IM HUNGRY......not really....

Im still alive - doing good. Just working a lot right now. Boss has me close to full time hours this week.

I took the last two days off from workouts so I need to get in one today, think I will do step moves by Cathe friedrich. Then I have to go to work...

My MIL is back in the hospital right now, she suffered congestive heart failure again. She's only allowed to have a liter of fluid a day and she went over that Thursday night...so she got rushed to the hospital early Friday morning. I feel bad for her, really - her body is failing her right now and she can't do anything about it.

So, my eating has been like this:
I log onto myfitnesspal. Log my food for the day and all goes well until after 9pm ...those late night munchies start rushing in on me. Suddenly, I find myself in the kitchen..... pacing the floor,  looking over what we have to eat and 9 times out of 10 there is nothing there that interest me, but I still grab something and start eating it, blah. This is called BOREDOM people! I can't remember a time when I was actually hungry? I allow about 150 calories at night so thats plenty for a snack...

I know I'm the only one that can stop this habit so I've got to get my mind set on stopping.
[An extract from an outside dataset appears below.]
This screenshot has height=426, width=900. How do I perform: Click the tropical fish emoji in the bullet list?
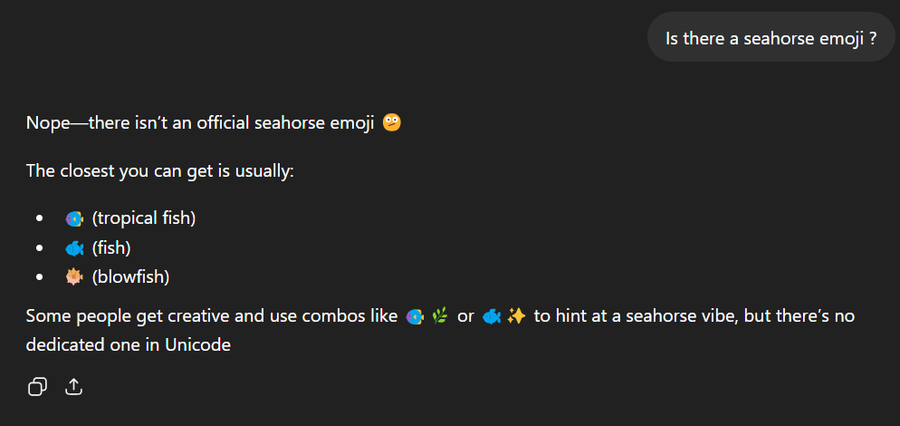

If I didn't do this every damn night my calories would be perfect for the day (around 1500-1600)!!!!  Gotta get this in check. Maybe I should try a challenge or wright out my goals and check them off as I complete them? I'm going to ponder on this a little...

I've got to keep my goal in mind, the smile on my face when i slip into those smaller jeans...how proud I'm going to be when I see that smile. I can already tell a difference in my body now just by doing ChaLean...but if I was to do ChaLean AND keep those calories in check - just imagine how great I'll look after three months?